Does a German-American in this country who has placed a mortgage on his house think when he fails to pay the interest or principal of the mortgage that the man who has sold him out was sent by God?

This calls to mind one of the great failures of the war—the failure of religion in the German Empire. I attended a great service, in the Protestant cathedral of Berlin, held to celebrate the five hundredth anniversary of the occasion when the first Hohenzollern, having foreclosed his mortgage, entered into possession of Brandenburg. The Emperor sat in an elevated gallery and across the great cathedral Dr. Dryander, the Court preacher, mounted the pulpit to deliver an eulogy on the Hohenzollern rule and the Hohenzollerns.

What an opportunity then if Dr. Dryander, lifting an accusing finger, had spoken of the rivers of innocent blood sacrificed to the Prussian Moloch of conquest, if he had demanded in the name of Christianity that the barbarities of Prussian rule should cease, that the Belgian workingmen, dragged from their homes to manufacture shells to be used against their own brothers, sons and fathers in Prussian factories, should be sent back; if he had demanded that the twenty thousand women and girls driven into worse than slavery from Lille and Tourcoing and Roubaix in the North of France should be given their freedom once more; if he had spoken of the whole nation of the Armenians, of the Syrians, of the Jews, massacred by the Turks while the German Generals in command of the Turkish armies stood by; if he had denounced the invasion of Belgium, the breaking of treaties, the starvation of Poland, the horrors of poisoned gas and the cruelties exercised upon those of the opposing armies unfortunate enough to become prisoners of the Germans.

But no, Dr. Dryander droned on. No pastor in Germany has dared to risk his state-paid salary to stand up for Christianity and the right.

The Prussians cannot get away from the belief that they have a sort of personal God who takes a direct and kindly interest in their destinies, especially in the ordering of their bloody battles. Countless sermons were preached through Germany during the war, but the most ridiculous was that of a Protestant pastor in Berlin early in the war.
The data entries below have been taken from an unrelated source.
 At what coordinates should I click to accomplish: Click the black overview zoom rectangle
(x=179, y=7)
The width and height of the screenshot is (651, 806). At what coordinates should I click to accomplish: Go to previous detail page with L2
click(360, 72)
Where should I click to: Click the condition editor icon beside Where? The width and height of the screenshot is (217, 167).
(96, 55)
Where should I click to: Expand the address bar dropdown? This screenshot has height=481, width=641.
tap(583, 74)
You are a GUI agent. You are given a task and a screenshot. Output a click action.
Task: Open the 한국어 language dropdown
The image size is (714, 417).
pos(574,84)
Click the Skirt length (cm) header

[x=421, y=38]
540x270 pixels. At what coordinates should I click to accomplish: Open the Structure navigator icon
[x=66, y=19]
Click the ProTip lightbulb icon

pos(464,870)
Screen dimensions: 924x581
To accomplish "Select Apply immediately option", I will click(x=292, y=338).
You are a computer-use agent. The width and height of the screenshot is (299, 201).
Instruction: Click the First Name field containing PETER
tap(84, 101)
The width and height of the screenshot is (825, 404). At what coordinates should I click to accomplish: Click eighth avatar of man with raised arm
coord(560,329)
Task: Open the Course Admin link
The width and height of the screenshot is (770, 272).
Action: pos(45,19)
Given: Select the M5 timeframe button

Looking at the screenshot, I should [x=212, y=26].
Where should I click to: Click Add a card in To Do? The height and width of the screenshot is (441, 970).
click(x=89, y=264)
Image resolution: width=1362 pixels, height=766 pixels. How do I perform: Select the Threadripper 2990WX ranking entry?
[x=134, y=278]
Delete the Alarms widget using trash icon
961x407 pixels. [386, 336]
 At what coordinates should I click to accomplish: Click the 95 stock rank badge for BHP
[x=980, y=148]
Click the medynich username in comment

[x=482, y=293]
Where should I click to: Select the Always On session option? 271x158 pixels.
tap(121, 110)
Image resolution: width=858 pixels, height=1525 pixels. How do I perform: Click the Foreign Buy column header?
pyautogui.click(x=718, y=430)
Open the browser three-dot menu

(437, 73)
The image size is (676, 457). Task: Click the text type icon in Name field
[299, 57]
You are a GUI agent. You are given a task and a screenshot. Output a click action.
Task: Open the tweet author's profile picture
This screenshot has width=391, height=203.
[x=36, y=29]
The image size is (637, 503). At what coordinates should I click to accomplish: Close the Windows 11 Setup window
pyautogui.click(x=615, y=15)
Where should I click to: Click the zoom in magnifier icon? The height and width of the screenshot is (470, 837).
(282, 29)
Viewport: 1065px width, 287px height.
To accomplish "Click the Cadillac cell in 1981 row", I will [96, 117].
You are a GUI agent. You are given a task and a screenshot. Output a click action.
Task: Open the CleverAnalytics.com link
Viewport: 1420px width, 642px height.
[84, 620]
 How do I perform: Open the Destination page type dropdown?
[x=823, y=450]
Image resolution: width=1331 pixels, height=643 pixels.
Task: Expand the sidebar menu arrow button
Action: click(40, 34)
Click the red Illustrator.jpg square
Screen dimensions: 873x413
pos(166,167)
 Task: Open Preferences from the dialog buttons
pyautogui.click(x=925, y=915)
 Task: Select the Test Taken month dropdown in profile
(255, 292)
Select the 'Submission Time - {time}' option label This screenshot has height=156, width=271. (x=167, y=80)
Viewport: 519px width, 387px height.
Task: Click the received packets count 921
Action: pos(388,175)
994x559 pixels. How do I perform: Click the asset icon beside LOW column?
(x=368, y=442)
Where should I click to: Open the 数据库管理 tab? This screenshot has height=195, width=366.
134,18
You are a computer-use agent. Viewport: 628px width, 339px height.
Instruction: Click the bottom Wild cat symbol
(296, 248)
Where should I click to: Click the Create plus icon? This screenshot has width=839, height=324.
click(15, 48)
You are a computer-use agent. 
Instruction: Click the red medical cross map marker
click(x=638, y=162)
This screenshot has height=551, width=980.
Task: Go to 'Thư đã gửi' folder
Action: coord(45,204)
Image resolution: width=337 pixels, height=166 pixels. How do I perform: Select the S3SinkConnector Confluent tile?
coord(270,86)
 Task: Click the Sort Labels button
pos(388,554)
He announced the title of his sermon as, "Is God neutral?", and in his fourteenthly proved to his own satisfaction, that the Deity, abandoning neutrality, had declared Himself unequivocally for the success of German arms!


CHAPTER XXII

THAT INTERVIEW WITH THE KAISER

After the appearance, in August, 1917, in the Philadelphia Public Ledger and other newspapers in America and the Telegraph in England of the message of the Kaiser to President Wilson, the official North German Gazette, evidently unaware of the fact that the original message of the Kaiser in his own hand was in my possession, published the following:

"The London Daily Telegraph publishes from the memoirs of former Ambassador Gerard a telegram that His Majesty the Kaiser is alleged to have sent to President Wilson on August 10, 1914, and in which the events before the participation of England in the present war are set forth.